**Problem a:** From the commentary on the movie JFK and NSAM 273, print the part that begins at the words "Rather than discussing" and stops after the words "Kennedy. . . .", keeping it character for character.

Historian Scott Racek on the movie JFK , NSAM 273, and Kennedy's withdrawal plan:

          There are several historical inaccuracies with this conversation. While it makes great moviemaking, there was no conversation between Garrison and an “X”. The closest 
person to matching X is Col. L. Fletcher Prouty USAF (Ret.), who wrote the book JFK: 
The CIA, Vietnam, and the Plot to Assassinate John F. Kennedy and from whom Stone 
has taken most of his material. . . . While Prouty did work with some of the 
same people who formulated the withdrawal plan, there is no evidence that he himself 
worked on it. The memo to which Prouty refers is National Security Action 
Memorandum (NSAM) 273. This memo did not give a timetable for leaving Vietnam,
but recommended that if South Vietnam was able to support their own operations the
Americans would leave. It is historical fantasy for Stone to argue that the troop 
withdrawal was going to happen definitively and without caveats.

          JFK also highlights the reaction of the military to the pullout decision. It further 
assumes that Johnson was allied to the military industrial complex. Neither of these facts 
holds up under scrutiny. An earlier version of NSC Memo 273 was created on November 21, 1963, while Kennedy was still alive and was expected to sign once he returned from his Texas trip. This earlier version, says, in part:

          "We should concentrate our own efforts, and insofar as possible we should persuade the Government of South Vietnam to concentrate its efforts, on the critical situation in the Mekong Delta. This concentration should include not only military but political, economic, social, educational and informational effort. We should seek to turn the tide not only of battle but of belief, and we should seek to increase not only our control of land but the productivity of this area wherever the proceeds can be held for the advantage of anti-Communist forces."

          Rather than discussing an active pullout in the memo, it predicts a higher level of 
commitment. When X claims that the Vietnam War lay in NSC memo 273, it was based 
on a document initially drafted under Kennedy. . . .

          About the potential pullout McNamara says [on the White House tapes] “…we can say to the Congress and people that we have a plan for reducing the exposure of U.S. combat personnel.” Kennedy responds: “(M)y only reservation about this is, if the war doesn’t continue to go well it will look like we were overly optimistic.” This statement reveals not only the challenging nature of Vietnam as early as 1963 (when there was an increase to sixteen thousand advisors in the country), but it also reflects the fact that pullout was not necessarily a foregone conclusion. It does reveal that Kennedy and McNamara were potentially trying to find a way out of Vietnam. But both knew that that pullout was not without serious political ramifications. And while one thousand troops were sent home in December 1963, Karnow [another decidedly liberal scholar] argues, “…their departure was essentially a bureaucratic accounting exercise." They were not sent home as a precursor for a larger withdrawal. In the next scene, McNamara repeats the charge that Kennedy was going to pull all troops out by the end of 1965. He claims that Kennedy had essentially “announced” the withdrawal of U.S. troops by drafting NSC 273, when in fact, Kennedy was implying the opposite.

**Problem b:** Output the lines of the records without any change, beginning at the line that has "The width and height of the screenshot is (905, 477)." and stopping after the line that has "Looking at the screenshot, I should click(497, 210).", with both of those lines included.

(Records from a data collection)

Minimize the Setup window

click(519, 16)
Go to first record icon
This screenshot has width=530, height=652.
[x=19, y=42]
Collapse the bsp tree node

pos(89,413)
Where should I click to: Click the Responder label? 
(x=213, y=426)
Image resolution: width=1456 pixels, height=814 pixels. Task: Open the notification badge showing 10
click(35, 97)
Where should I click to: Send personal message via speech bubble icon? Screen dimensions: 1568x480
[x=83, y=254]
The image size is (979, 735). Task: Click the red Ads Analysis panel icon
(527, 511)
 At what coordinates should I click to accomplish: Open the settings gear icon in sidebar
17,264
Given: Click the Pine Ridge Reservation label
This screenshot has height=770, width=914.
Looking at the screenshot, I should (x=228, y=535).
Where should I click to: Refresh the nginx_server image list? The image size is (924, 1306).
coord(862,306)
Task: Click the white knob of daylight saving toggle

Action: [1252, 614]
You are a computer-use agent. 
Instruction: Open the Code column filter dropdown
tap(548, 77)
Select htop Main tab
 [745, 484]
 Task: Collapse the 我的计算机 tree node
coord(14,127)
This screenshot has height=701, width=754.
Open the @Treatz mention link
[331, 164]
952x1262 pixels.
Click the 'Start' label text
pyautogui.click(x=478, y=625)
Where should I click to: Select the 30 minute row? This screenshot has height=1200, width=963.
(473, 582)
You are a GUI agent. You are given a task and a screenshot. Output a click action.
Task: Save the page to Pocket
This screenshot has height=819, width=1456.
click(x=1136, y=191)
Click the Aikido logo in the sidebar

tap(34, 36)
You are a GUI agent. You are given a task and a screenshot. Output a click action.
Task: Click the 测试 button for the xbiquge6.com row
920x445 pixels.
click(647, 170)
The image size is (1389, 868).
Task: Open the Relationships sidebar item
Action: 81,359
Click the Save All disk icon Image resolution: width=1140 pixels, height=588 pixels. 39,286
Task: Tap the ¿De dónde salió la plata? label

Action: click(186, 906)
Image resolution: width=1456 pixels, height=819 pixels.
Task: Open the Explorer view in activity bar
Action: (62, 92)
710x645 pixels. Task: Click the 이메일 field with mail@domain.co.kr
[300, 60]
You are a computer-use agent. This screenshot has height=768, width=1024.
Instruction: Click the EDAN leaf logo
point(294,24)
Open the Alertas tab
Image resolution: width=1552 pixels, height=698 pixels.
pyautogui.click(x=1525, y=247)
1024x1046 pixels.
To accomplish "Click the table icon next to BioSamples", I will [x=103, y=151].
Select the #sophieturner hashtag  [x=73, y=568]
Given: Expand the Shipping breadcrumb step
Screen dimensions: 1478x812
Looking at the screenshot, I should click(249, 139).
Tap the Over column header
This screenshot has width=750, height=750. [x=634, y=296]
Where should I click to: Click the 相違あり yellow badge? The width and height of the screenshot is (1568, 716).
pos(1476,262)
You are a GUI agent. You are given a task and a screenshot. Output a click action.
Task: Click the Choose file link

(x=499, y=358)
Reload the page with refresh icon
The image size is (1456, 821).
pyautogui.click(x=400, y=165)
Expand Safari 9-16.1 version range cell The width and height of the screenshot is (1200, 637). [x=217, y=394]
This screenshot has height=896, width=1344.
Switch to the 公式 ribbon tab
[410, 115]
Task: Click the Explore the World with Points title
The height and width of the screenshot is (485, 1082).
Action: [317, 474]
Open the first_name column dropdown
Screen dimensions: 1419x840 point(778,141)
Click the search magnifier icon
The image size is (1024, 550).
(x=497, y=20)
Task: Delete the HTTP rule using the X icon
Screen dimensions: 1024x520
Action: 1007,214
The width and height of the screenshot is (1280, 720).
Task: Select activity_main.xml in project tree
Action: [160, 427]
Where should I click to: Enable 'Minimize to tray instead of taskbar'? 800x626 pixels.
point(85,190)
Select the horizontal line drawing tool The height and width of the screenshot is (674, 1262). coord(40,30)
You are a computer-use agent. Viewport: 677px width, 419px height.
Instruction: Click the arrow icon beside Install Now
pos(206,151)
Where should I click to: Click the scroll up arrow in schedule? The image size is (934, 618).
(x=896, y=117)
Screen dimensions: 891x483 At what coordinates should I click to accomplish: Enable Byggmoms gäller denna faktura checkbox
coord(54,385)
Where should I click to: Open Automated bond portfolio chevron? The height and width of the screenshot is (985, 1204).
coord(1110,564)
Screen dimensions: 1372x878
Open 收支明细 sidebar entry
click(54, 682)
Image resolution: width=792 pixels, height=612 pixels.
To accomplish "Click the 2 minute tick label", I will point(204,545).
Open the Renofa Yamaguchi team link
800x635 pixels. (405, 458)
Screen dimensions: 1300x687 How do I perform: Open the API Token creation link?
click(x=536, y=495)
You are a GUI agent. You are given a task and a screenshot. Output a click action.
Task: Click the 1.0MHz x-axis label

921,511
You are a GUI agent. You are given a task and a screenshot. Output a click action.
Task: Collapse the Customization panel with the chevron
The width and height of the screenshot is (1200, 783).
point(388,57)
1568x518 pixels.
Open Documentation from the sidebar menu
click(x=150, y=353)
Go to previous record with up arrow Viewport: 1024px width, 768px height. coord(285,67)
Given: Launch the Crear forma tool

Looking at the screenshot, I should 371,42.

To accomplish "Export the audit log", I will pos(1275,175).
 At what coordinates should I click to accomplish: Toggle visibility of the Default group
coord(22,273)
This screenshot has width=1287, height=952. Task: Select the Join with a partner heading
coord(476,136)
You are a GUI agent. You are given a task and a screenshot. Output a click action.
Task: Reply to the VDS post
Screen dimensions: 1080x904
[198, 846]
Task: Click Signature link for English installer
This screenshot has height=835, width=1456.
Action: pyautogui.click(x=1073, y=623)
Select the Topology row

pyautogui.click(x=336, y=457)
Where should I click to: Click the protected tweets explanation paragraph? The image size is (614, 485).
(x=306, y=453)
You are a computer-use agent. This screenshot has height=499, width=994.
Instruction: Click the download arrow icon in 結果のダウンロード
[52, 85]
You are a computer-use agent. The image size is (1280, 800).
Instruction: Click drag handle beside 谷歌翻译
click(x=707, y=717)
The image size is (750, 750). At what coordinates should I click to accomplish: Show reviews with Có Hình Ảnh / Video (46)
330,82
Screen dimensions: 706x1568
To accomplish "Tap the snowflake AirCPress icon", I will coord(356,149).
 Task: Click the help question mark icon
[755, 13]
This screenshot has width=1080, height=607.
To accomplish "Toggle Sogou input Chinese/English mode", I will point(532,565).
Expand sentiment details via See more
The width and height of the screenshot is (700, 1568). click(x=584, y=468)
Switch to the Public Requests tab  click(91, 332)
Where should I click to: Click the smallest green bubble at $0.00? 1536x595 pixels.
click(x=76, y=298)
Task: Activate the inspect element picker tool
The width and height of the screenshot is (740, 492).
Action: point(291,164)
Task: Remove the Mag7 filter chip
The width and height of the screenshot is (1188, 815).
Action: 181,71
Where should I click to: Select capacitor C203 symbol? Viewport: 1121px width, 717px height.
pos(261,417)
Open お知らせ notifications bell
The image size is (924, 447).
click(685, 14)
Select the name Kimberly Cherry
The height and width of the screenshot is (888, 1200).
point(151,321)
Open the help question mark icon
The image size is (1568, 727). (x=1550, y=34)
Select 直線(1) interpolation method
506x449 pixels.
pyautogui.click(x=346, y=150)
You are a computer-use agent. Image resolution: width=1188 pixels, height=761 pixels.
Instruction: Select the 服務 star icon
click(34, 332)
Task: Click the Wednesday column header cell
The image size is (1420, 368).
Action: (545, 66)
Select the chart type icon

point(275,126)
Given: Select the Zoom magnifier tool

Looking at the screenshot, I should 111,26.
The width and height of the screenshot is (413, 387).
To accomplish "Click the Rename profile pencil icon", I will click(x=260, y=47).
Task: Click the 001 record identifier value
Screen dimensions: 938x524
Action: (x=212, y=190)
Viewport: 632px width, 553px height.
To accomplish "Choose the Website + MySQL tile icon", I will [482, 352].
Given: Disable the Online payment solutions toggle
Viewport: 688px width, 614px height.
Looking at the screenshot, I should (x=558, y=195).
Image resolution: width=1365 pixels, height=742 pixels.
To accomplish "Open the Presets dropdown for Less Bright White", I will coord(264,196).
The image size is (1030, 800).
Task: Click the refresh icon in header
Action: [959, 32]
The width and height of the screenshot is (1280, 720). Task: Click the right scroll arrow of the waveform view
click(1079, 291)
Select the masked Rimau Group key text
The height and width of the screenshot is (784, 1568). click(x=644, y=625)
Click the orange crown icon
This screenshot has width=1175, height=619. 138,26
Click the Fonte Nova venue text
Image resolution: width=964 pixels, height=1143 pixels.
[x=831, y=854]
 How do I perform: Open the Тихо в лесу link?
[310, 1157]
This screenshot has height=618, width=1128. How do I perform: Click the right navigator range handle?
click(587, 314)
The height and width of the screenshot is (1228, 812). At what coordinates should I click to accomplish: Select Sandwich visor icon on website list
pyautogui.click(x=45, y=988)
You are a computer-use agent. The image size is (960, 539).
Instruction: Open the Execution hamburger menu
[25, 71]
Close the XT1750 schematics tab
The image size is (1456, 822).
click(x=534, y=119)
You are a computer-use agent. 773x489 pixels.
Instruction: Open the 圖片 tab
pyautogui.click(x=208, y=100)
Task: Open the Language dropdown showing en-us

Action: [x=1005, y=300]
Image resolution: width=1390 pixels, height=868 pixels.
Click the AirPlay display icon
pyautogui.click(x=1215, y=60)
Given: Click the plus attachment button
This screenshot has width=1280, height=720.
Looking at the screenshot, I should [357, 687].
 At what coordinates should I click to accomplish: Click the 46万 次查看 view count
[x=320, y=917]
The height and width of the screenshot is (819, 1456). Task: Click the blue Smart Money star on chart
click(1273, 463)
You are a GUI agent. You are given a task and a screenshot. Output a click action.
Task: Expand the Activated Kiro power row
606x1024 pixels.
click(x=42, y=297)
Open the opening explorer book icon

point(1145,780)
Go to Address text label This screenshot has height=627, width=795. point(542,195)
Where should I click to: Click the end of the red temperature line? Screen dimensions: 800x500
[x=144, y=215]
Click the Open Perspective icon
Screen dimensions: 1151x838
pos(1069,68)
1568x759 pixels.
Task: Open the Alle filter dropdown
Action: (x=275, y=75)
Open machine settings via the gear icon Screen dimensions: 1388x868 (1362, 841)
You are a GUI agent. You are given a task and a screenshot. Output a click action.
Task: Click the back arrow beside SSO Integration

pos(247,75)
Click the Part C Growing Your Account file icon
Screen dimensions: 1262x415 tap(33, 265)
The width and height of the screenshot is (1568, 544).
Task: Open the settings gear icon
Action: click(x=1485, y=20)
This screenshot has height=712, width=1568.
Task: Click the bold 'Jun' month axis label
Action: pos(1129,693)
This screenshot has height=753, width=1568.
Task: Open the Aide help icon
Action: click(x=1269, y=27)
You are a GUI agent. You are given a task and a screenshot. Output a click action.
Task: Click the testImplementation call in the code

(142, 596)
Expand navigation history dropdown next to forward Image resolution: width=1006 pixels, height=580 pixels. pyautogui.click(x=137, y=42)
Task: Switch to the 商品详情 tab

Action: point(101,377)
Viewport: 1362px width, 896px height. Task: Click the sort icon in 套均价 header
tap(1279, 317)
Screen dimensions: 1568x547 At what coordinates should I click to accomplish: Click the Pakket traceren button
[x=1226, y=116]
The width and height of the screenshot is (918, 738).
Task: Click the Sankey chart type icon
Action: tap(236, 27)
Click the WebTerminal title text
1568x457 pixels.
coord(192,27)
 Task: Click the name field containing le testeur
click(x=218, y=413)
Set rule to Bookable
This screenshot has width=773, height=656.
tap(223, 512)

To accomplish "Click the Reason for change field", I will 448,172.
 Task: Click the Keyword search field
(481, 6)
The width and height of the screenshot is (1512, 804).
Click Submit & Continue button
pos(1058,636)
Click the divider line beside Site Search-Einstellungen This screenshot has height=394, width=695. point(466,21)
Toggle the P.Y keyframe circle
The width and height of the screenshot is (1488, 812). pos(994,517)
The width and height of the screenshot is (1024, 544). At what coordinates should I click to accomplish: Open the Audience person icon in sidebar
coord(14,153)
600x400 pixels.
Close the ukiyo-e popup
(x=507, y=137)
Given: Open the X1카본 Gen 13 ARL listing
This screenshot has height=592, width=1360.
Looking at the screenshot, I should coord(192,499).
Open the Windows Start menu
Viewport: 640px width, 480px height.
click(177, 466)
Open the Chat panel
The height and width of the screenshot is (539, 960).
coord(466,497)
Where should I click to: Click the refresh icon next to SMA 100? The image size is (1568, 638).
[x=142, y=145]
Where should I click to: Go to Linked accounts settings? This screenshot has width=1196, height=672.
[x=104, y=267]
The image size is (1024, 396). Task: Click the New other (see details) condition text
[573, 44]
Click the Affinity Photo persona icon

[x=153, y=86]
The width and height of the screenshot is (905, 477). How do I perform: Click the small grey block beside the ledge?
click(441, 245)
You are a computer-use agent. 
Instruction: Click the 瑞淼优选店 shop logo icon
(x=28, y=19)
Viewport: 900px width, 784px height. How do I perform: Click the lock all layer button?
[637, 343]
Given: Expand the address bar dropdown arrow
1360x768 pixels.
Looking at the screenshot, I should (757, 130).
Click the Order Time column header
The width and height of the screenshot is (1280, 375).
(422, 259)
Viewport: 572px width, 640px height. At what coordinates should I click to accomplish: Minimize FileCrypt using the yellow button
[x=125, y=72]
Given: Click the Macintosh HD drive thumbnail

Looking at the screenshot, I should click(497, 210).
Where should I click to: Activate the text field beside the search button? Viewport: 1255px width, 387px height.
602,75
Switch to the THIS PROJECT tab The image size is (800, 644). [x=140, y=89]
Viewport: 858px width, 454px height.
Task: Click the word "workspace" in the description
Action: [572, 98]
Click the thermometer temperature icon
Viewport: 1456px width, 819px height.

**Full answer a:**
Rather than discussing an active pullout in the memo, it predicts a higher level of 
commitment. When X claims that the Vietnam War lay in NSC memo 273, it was based 
on a document initially drafted under Kennedy. . . .

**Full answer b:**
The width and height of the screenshot is (905, 477). How do I perform: Click the small grey block beside the ledge?
click(441, 245)
You are a computer-use agent. 
Instruction: Click the 瑞淼优选店 shop logo icon
(x=28, y=19)
Viewport: 900px width, 784px height. How do I perform: Click the lock all layer button?
[637, 343]
Given: Expand the address bar dropdown arrow
1360x768 pixels.
Looking at the screenshot, I should (757, 130).
Click the Order Time column header
The width and height of the screenshot is (1280, 375).
(422, 259)
Viewport: 572px width, 640px height. At what coordinates should I click to accomplish: Minimize FileCrypt using the yellow button
[x=125, y=72]
Given: Click the Macintosh HD drive thumbnail

Looking at the screenshot, I should click(497, 210).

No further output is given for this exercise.